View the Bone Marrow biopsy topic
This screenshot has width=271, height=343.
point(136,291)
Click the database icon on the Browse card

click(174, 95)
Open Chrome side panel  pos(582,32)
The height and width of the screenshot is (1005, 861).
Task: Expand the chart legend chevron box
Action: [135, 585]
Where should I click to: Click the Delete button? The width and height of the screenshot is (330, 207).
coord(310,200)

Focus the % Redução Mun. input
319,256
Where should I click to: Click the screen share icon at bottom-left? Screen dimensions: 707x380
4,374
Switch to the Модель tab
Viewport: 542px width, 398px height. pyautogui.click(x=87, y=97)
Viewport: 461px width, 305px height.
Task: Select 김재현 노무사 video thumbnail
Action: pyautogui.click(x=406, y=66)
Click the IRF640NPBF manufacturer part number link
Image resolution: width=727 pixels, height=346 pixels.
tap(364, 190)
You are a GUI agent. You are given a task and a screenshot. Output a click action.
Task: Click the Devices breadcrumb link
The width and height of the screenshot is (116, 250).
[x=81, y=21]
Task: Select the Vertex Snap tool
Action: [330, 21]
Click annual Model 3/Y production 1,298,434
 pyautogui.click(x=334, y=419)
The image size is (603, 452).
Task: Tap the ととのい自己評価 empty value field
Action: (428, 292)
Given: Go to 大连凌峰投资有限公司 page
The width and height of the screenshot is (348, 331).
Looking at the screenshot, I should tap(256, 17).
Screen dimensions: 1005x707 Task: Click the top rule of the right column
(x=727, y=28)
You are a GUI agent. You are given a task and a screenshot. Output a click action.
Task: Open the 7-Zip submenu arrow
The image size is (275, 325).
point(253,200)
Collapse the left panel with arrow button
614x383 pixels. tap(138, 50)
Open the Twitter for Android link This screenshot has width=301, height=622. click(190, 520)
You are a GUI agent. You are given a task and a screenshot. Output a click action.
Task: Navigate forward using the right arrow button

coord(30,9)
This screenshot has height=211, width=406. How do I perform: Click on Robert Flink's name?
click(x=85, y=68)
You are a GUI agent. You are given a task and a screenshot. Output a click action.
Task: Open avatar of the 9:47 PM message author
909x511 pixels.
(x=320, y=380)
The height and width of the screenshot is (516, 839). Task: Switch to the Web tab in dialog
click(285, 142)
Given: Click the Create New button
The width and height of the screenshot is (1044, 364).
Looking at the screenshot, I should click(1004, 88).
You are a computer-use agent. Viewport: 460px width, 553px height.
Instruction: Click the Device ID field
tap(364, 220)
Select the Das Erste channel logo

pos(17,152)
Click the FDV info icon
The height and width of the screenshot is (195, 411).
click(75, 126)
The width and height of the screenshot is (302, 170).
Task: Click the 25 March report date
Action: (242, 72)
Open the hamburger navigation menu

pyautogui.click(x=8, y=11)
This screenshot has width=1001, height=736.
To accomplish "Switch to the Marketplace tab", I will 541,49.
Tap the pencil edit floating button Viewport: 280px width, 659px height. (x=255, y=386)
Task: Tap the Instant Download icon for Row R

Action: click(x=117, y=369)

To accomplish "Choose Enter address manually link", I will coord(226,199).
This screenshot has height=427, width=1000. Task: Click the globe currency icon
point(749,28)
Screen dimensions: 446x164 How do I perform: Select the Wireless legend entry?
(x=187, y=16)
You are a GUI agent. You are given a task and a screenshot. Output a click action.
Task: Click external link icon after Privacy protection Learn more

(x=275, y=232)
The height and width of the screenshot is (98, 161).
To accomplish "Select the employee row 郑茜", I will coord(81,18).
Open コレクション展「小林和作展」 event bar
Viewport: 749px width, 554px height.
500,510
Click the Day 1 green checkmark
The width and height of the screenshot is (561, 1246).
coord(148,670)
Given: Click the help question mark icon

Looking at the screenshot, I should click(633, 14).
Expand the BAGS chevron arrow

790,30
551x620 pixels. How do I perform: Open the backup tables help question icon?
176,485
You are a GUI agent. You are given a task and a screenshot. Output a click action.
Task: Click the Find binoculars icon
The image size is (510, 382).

● WHAT IS REQUIRED
Restate every entry exactly. Leave nothing out.

● OUTPUT OF THE EXERCISE
View the Bone Marrow biopsy topic
This screenshot has width=271, height=343.
point(136,291)
Click the database icon on the Browse card

click(174, 95)
Open Chrome side panel  pos(582,32)
The height and width of the screenshot is (1005, 861).
Task: Expand the chart legend chevron box
Action: [135, 585]
Where should I click to: Click the Delete button? The width and height of the screenshot is (330, 207).
coord(310,200)

Focus the % Redução Mun. input
319,256
Where should I click to: Click the screen share icon at bottom-left? Screen dimensions: 707x380
4,374
Switch to the Модель tab
Viewport: 542px width, 398px height. pyautogui.click(x=87, y=97)
Viewport: 461px width, 305px height.
Task: Select 김재현 노무사 video thumbnail
Action: pyautogui.click(x=406, y=66)
Click the IRF640NPBF manufacturer part number link
Image resolution: width=727 pixels, height=346 pixels.
tap(364, 190)
You are a GUI agent. You are given a task and a screenshot. Output a click action.
Task: Click the Devices breadcrumb link
The width and height of the screenshot is (116, 250).
[x=81, y=21]
Task: Select the Vertex Snap tool
Action: [330, 21]
Click annual Model 3/Y production 1,298,434
 pyautogui.click(x=334, y=419)
The image size is (603, 452).
Task: Tap the ととのい自己評価 empty value field
Action: (428, 292)
Given: Go to 大连凌峰投资有限公司 page
The width and height of the screenshot is (348, 331).
Looking at the screenshot, I should tap(256, 17).
Screen dimensions: 1005x707 Task: Click the top rule of the right column
(x=727, y=28)
You are a GUI agent. You are given a task and a screenshot. Output a click action.
Task: Open the 7-Zip submenu arrow
The image size is (275, 325).
point(253,200)
Collapse the left panel with arrow button
614x383 pixels. tap(138, 50)
Open the Twitter for Android link This screenshot has width=301, height=622. click(190, 520)
You are a GUI agent. You are given a task and a screenshot. Output a click action.
Task: Navigate forward using the right arrow button

coord(30,9)
This screenshot has height=211, width=406. How do I perform: Click on Robert Flink's name?
click(x=85, y=68)
You are a GUI agent. You are given a task and a screenshot. Output a click action.
Task: Open avatar of the 9:47 PM message author
909x511 pixels.
(x=320, y=380)
The height and width of the screenshot is (516, 839). Task: Switch to the Web tab in dialog
click(285, 142)
Given: Click the Create New button
The width and height of the screenshot is (1044, 364).
Looking at the screenshot, I should click(1004, 88).
You are a computer-use agent. Viewport: 460px width, 553px height.
Instruction: Click the Device ID field
tap(364, 220)
Select the Das Erste channel logo

pos(17,152)
Click the FDV info icon
The height and width of the screenshot is (195, 411).
click(75, 126)
The width and height of the screenshot is (302, 170).
Task: Click the 25 March report date
Action: (242, 72)
Open the hamburger navigation menu

pyautogui.click(x=8, y=11)
This screenshot has width=1001, height=736.
To accomplish "Switch to the Marketplace tab", I will 541,49.
Tap the pencil edit floating button Viewport: 280px width, 659px height. (x=255, y=386)
Task: Tap the Instant Download icon for Row R

Action: click(x=117, y=369)

To accomplish "Choose Enter address manually link", I will coord(226,199).
This screenshot has height=427, width=1000. Task: Click the globe currency icon
point(749,28)
Screen dimensions: 446x164 How do I perform: Select the Wireless legend entry?
(x=187, y=16)
You are a GUI agent. You are given a task and a screenshot. Output a click action.
Task: Click external link icon after Privacy protection Learn more

(x=275, y=232)
The height and width of the screenshot is (98, 161).
To accomplish "Select the employee row 郑茜", I will coord(81,18).
Open コレクション展「小林和作展」 event bar
Viewport: 749px width, 554px height.
500,510
Click the Day 1 green checkmark
The width and height of the screenshot is (561, 1246).
coord(148,670)
Given: Click the help question mark icon

Looking at the screenshot, I should click(633, 14).
Expand the BAGS chevron arrow

790,30
551x620 pixels. How do I perform: Open the backup tables help question icon?
176,485
You are a GUI agent. You are given a task and a screenshot. Output a click action.
Task: Click the Find binoculars icon
The image size is (510, 382).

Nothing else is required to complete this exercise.